Der Konzernumsatz erreichte mit 1.817 Millionen Euro nicht das hohe Niveau des Vorjahreszeitraums (2.178 Millionen Euro). Das operative Ergebnis (EBIT) reduzierte sich deutlich und lag bei minus 56 Millionen Euro nach plus 230 Millionen Euro in den ersten neun Monaten des Vorjahres.
Die Weltmarktpreise für Zucker sind seit Mai 2025 weiter deutlich gefallen und haben aktuell den niedrigsten Stand seit 2021 erreicht. Dabei verstärken hohe Ernteerträge in Brasilien, Indien und der EU sowie Unsicherheiten aufgrund von Zöllen und Wechselkursschwankungen den Preisdruck im EU-Zuckermarkt. Darüber hinaus wird ein Konsumrückgang spürbar. „Das deutlich niedrigere Preisniveau bei gleichzeitig großen verfügbaren Mengen prägt das Marktgeschehen anhaltend.

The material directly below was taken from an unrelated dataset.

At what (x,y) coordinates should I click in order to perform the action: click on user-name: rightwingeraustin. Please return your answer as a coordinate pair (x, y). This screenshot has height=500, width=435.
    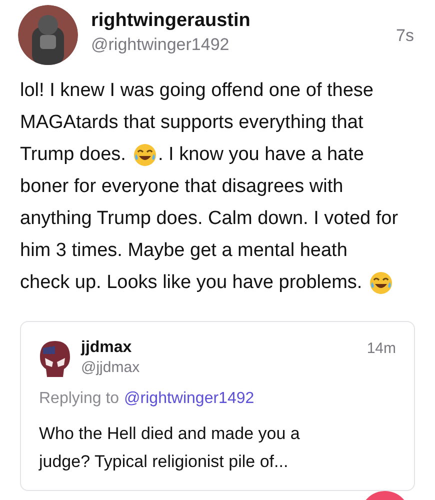
    Looking at the image, I should click on (170, 21).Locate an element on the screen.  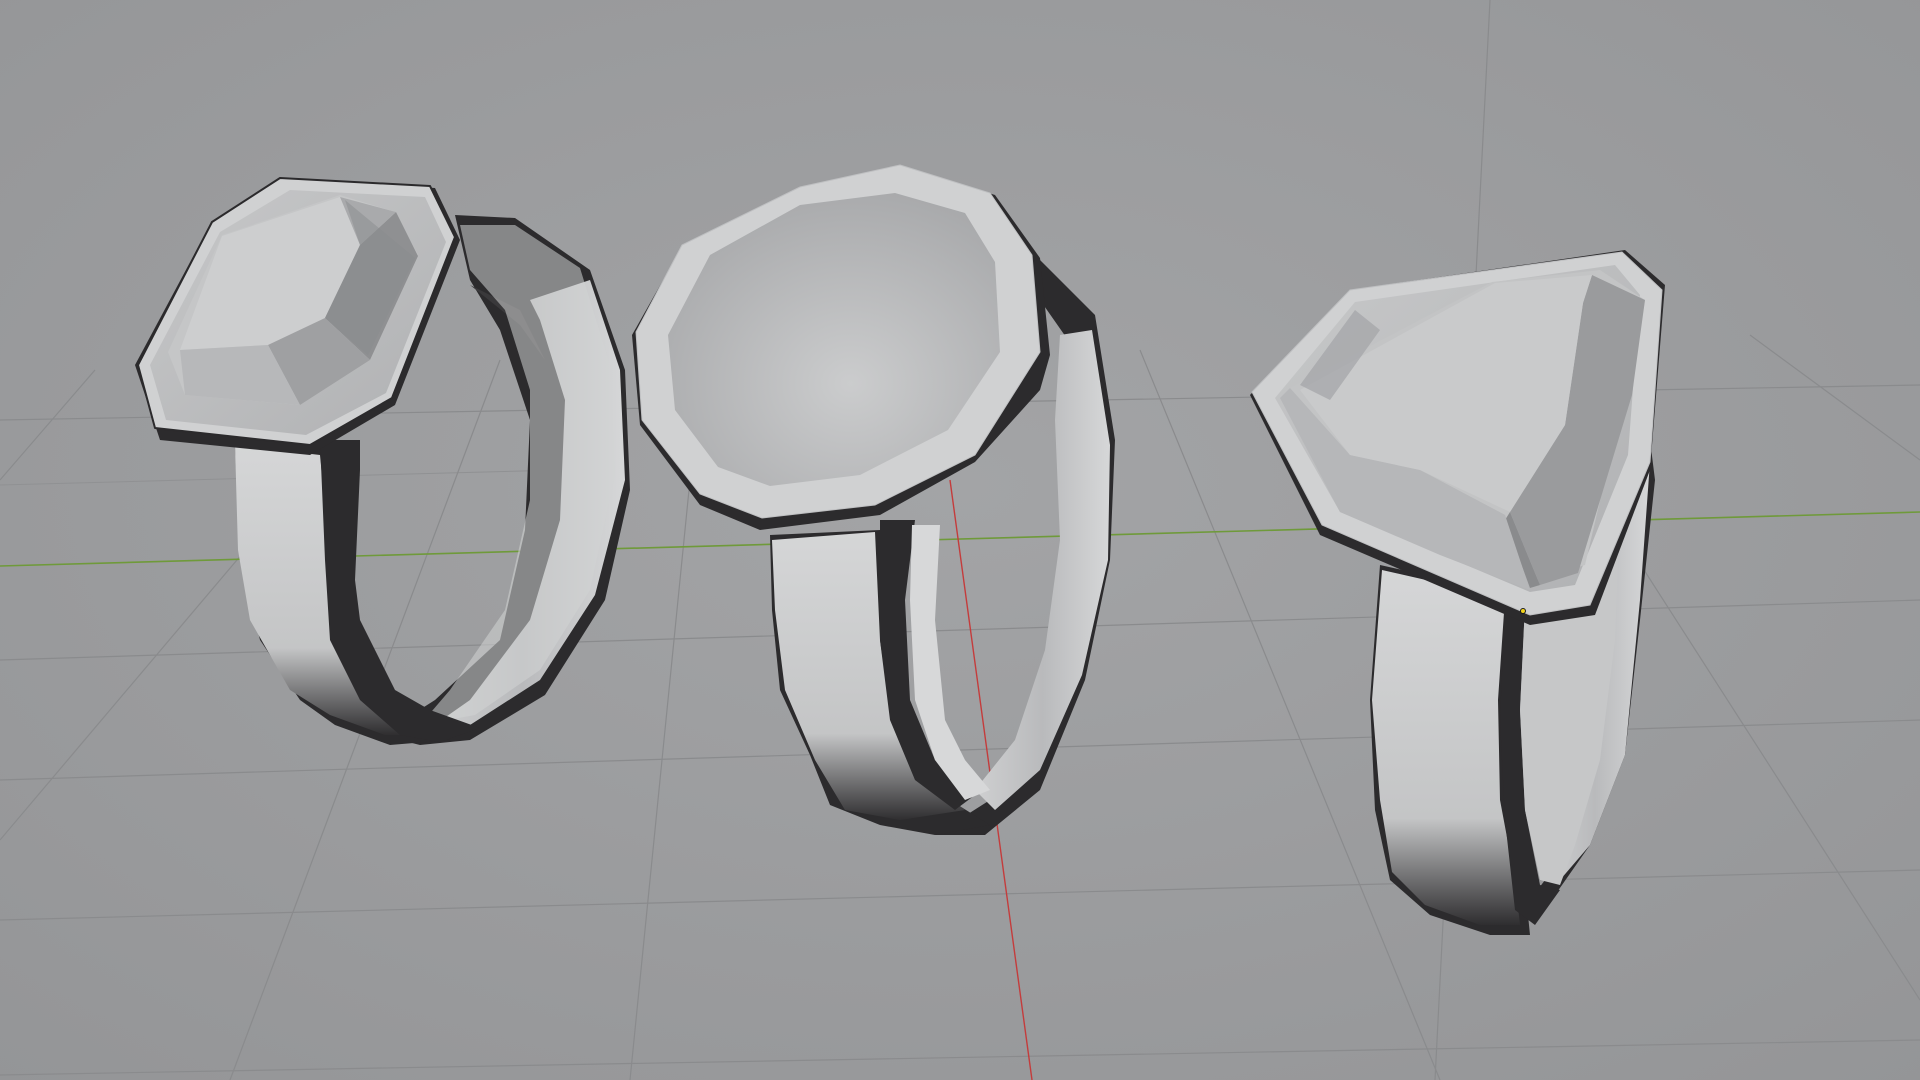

Der Zuckermarkt leidet unter Überkapazitäten bei gleichzeitiger Konsumzurückhaltung“, beschreibt Alexander Godow die Situation.
Vor diesem Hintergrund rechnet Nordzucker im laufenden Geschäftsjahr mit einem operativen Verlust im hohen zweistelligen Millionenbereich und damit deutlich schlechteren Ergebnissen als erwartet. Alexander Bott, Chief Financial Officer erläutert: „Zuckerpreisschwankungen gehören für uns zu unserem Geschäft und wir können damit umgehen. Allerdings stellt uns die aktuelle Marktentwicklung vor besondere Herausforderungen. Entsprechend haben wir bereits Anfang 2025 und damit frühzeitig umfassende Maßnahmen zur Kostensenkung gestartet.“
Zur Sicherung der Stabilität wird das im Frühjahr 2025 begonnene Maßnahmenpaket deutlich intensiviert und um ein zusätzliches Programm mit weiteren Einsparungen in den kommenden zwei Jahren ergänzt, dessen genaue Ausgestaltung derzeit erarbeitet wird. Die geplanten Schritte betreffen insbesondere die Bereiche Verwaltungskostenanpassungen und strukturelle Optimierungen.
„Eine substanzielle Preiserholung am Zuckermarkt ist kurzfristig nicht zu erwarten. Deshalb müssen wir auch für 2026/27 mit einem Verlust rechnen. Unser Ziel ist es, aus eigener Kraft im Geschäftsjahr 2027/28 wieder profitabel zu werden – auch bei niedrigen Absatzpreisen“, so CFO Alexander Bott weiter.